- Posts: 470
- Joined: Sun Jan 19, 2020 3:55 pm
- Location: Colorado
- Ski style: Yes, sometimes.
- Favorite Skis: Most of them
- Favorite boots: Boots that fit
- Occupation: Yes
The binding was manufactured for a US Army contract in 1996, and is a part for part duplication of the Silveretta 125A alpine touring binding that was popular in Europe and the US prior to more modern bindings being available.
The army bought it to use on their Elan and Karhu skis, and probably on others.
The binding is pretty rugged, and with extra straps will fit just about any shoe or boot, but esp. welted stiff soled mountaineering, climbing and winter boots. As is all other AT bindings, there's no "kick and glide", it's more of a shuffle step, as the bindings pivot at the toe, not the ball of the foot like nordic bindings.
It is possible to set up side clamps to lock the heels down, but there's absolutely no release during a fall, certainly a leg-breaker, and life-taker, so, if you use these bindings, never-ever attach or use the cable side clamps.
The lever can be set for release in forward falls. This feature is worthwhile to use as it will release, at least some of the time.

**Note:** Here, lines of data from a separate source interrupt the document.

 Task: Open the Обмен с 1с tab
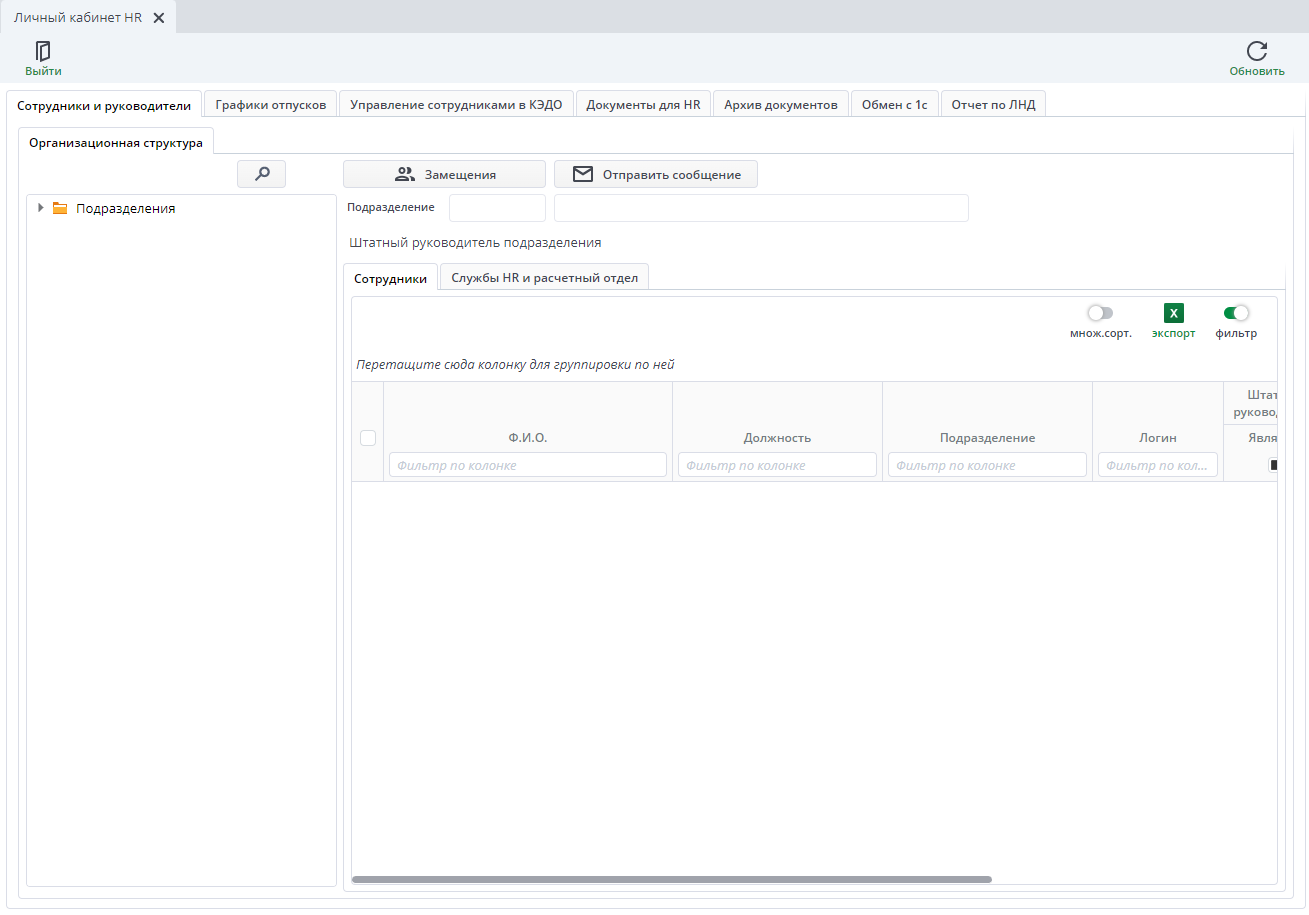894,104
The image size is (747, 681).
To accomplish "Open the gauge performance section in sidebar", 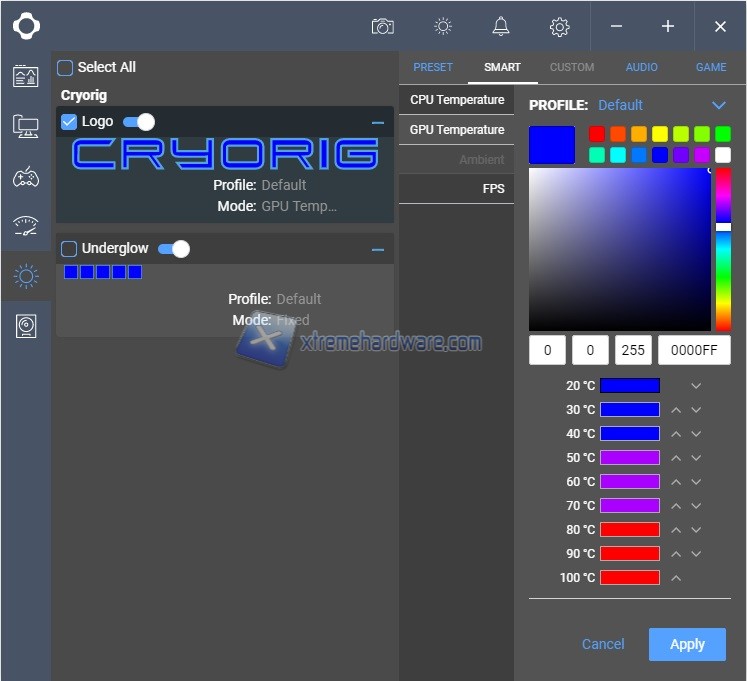I will (25, 226).
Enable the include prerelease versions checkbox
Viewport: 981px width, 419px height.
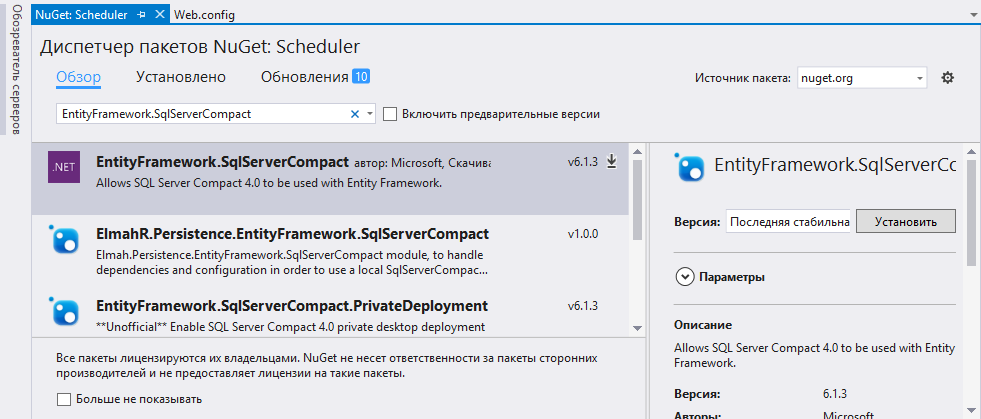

I'd only recommend this binding to someone wanting to tour with their hiking boots, or a hunter with welted boots, for simple traveling. It is heavy, a bit quirky, and actually can be annoyingly squeaky in use. Fwiw, though, this was a popular binding style in the 1970s and 80s up in Alaska on Denali and for glacier travel, as climbers could utilize the same boots for approaches and for climbing. Much better and safer modern designs are widely available nowadays.
Anyway, here it is:
- ᚠᚨᚱ ᚾᛟᚱᚦ ᛊᚲᛁᛖᚱ
- Posts: 100
- Joined: Tue Dec 29, 2020 6:37 pm
- Location: Alaska, Mat-Su Burough
- Ski style: Mixed xcountry offtrack/bc
- Favorite Skis: Asnes NATO BC so far
- Favorite boots: Still searching
Mine do not squeak, but I had them pretty well lubricated. I found that I could kick and glide with them fairly well, but it requires slightly different technique (mainly just something you have to feel). The biggest peeve I had was the wire toe cage would snag on every twig and even create a lot of drag in deeper snow. They will also chew up your boots if you're not careful. I think they would have worked have worked well with some Danner Mountain Light boots, but I wasnt about to spend that kind of money to find out. My welted work boots were not really stiff enough to do much as far as the downhill aspect is concerned.
- Posts: 843
- Joined: Mon Oct 31, 2016 2:08 am
- Location: Yank in Italy
- Ski style: awkward
- Favorite Skis: snow skis
- Favorite boots: go-go
- Occupation: International Pop Sensation
When I am doing downhill oriented BC skiing I use AT gear, my wife uses telemark skis (always has). I still have a pair of Silvretta 404 bindings, heavy but a classic, I have newer pair of their plastic (or fiber?) bindings that is on my current AT skis. I never liked the Dynafit binding and the weight saving is not much over the plastic Silvretta binding which releases just like a real binding. I have Silvretta bindings on my Dynafit skis! I don't do much AT anymore because we are usually doing fjellski (Nordic touring) up in Norway or Sweden during the Spring randonee season.
I remember the big thing on Alpine bindings in the late 70s was "upward release at the toe".. I had a pair of Blizzard Firebirds (210) with Rosemount Bindings which attached with a pin to a notch in the toe of the boot. Plate bindings were big for awhile too.